How do I prepare the asparagus bed for winter?
After the fronds turn brown in fall, you can either:
- Let the dead foliage stand over winter (and cut it down in early spring before new growth appears).
- Or you can cut the dead foliage down at the base of the plants before winter, and remove it to keep pests (like asparagus beetles) from overwintering.
If you had a problem with pests or diseases during the growing season, bag and trash the old foliage; it’s not worth adding to your compost pile, as many home compost piles don’t get hot enough to destroy eggs and pathogens.
You then have the choice of leaving the asparagus bed bare like that, if you get enough snow to cover and insulate the crowns all winter, or mulching the bed.
Mulching is a better option as it’ll protect the crowns from frost heaving if you get an early spring thaw followed by more freezing temperatures. You can use any type of organic mulch, such as straw, dried shredded leaves, wood chips, or pine straw (pine needle mulch).

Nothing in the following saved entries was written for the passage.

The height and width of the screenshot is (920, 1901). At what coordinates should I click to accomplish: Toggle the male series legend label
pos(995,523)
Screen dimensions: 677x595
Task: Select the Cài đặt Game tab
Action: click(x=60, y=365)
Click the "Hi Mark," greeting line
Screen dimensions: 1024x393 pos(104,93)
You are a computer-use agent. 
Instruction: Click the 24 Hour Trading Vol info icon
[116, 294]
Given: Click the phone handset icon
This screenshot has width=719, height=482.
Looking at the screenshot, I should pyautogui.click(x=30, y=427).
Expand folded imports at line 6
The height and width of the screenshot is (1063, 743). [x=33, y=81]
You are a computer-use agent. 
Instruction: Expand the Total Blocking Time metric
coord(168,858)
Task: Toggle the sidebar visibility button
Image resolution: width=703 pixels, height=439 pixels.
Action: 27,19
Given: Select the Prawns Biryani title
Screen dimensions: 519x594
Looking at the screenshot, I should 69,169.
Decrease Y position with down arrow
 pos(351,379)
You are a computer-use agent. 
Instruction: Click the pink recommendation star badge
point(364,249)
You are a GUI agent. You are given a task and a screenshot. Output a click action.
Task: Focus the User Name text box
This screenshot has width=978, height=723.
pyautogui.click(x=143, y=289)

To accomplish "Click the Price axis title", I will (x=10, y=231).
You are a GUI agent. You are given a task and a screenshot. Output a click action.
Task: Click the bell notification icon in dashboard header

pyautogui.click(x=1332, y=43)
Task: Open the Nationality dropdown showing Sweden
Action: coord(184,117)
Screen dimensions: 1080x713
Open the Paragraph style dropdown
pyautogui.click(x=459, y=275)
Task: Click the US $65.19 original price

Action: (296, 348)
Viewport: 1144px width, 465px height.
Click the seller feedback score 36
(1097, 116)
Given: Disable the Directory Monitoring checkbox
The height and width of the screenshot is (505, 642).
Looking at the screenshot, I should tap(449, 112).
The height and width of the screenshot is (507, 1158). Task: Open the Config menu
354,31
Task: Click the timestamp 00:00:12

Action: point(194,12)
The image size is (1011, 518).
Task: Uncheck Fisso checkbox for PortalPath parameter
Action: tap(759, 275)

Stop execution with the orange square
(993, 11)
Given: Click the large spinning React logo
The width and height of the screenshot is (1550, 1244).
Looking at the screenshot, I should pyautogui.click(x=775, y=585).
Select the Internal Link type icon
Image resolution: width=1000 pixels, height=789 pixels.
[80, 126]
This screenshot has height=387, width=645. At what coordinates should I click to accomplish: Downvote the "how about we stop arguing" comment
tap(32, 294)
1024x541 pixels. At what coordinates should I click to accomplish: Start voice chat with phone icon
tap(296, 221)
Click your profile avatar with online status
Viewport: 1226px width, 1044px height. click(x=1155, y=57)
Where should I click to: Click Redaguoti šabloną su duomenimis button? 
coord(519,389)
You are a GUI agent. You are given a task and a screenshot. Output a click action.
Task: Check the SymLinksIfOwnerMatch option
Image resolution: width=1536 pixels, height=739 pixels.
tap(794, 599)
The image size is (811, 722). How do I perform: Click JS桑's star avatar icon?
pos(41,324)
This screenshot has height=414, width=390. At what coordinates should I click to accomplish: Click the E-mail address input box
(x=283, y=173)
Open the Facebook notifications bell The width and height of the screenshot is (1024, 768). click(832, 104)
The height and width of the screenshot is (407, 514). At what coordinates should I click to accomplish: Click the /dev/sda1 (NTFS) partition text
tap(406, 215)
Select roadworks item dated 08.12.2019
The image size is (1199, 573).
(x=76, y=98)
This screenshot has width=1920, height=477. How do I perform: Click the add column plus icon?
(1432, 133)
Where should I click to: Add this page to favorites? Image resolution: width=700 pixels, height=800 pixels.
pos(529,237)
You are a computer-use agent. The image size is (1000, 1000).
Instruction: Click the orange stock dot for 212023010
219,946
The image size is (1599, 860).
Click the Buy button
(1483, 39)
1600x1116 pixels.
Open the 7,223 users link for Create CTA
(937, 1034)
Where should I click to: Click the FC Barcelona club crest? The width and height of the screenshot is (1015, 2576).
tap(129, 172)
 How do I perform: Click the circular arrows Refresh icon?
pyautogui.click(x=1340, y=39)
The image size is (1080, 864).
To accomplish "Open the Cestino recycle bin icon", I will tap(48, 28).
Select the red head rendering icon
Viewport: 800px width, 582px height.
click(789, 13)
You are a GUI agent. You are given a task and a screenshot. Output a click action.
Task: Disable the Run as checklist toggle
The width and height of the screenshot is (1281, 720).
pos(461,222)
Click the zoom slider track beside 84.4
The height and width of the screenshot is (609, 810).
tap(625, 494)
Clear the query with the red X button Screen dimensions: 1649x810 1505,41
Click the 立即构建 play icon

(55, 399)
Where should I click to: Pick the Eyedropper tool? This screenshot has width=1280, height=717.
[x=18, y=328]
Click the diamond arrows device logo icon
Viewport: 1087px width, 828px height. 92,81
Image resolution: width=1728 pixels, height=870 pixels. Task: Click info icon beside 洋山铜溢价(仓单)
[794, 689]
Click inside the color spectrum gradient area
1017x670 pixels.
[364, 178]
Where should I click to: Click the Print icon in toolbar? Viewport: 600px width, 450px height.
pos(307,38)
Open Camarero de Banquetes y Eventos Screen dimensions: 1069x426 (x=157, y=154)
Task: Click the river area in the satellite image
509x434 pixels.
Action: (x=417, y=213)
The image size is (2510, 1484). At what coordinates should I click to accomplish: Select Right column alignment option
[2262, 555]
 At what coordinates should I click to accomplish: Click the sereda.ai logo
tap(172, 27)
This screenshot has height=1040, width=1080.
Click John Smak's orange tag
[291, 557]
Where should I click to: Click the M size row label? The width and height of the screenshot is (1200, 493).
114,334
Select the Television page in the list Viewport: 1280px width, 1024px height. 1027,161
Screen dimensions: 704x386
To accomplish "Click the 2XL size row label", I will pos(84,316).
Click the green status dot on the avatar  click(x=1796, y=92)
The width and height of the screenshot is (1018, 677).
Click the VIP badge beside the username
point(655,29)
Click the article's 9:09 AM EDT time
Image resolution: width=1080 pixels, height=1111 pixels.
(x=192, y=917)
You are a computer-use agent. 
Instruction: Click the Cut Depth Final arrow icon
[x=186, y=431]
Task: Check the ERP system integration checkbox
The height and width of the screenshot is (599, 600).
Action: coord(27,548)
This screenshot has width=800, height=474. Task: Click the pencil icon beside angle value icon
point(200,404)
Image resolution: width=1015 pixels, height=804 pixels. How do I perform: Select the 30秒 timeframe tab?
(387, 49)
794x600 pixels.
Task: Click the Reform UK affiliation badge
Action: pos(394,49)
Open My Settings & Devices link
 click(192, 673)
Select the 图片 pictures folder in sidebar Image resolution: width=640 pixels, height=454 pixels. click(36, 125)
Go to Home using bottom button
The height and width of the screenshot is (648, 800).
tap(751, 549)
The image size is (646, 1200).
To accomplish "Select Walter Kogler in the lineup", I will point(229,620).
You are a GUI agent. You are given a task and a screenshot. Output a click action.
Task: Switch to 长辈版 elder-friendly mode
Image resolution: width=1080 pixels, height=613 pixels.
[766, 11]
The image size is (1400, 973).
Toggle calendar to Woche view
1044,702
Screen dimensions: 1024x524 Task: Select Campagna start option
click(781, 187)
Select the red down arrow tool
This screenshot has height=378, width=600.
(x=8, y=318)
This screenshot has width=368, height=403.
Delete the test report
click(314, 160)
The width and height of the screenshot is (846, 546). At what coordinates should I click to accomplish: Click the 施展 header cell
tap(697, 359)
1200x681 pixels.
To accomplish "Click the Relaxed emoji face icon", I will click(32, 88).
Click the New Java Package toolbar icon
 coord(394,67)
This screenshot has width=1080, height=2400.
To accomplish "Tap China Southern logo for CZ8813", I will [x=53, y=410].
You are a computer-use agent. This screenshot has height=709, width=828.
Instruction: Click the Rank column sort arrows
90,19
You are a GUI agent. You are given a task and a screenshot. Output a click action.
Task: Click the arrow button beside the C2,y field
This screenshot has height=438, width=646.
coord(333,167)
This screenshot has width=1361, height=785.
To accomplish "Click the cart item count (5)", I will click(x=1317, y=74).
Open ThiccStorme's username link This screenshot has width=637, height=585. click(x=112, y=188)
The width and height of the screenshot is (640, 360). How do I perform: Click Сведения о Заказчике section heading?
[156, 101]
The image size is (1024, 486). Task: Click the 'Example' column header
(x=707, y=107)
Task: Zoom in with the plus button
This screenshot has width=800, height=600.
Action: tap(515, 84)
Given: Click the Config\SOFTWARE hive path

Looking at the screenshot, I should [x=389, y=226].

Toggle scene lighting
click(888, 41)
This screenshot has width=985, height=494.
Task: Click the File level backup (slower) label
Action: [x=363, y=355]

Cover the bed with 4 to 6 inches of mulch. Once all danger of frost has passed in your area, push the mulch aside to help the asparagus spears emerge sooner. (Don’t worry if you forget to do this; they’ll still grow right through the mulch, but they’ll take a little longer to emerge.)
How long do asparagus typically live?
In the right environment with proper care, asparagus will live for a minimum of 10 years, but often last 20 to 30 years.